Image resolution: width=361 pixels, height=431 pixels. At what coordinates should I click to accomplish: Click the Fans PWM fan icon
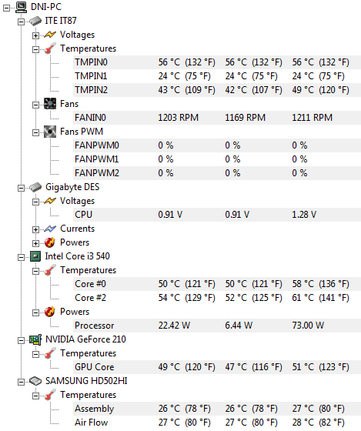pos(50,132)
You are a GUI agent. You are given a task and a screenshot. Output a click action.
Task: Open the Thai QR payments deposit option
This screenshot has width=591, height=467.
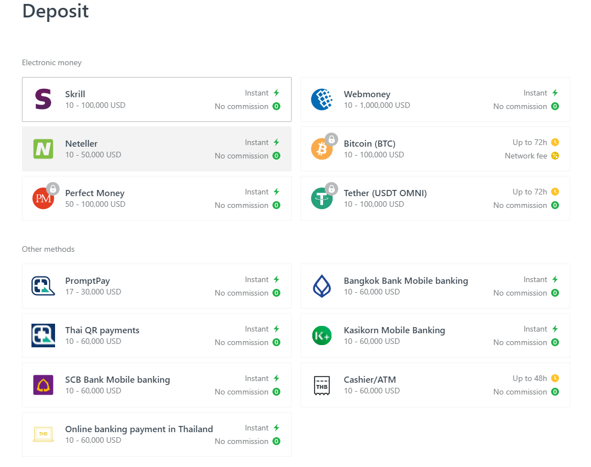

####

## Work required
Only the pictures should be left out; write out everything else in the records exactly.

## Written answer
Image resolution: width=361 pixels, height=431 pixels. At what coordinates should I click to accomplish: Click the Fans PWM fan icon
pos(50,132)
You are a GUI agent. You are given a task and a screenshot. Output a click action.
Task: Open the Thai QR payments deposit option
This screenshot has width=591, height=467.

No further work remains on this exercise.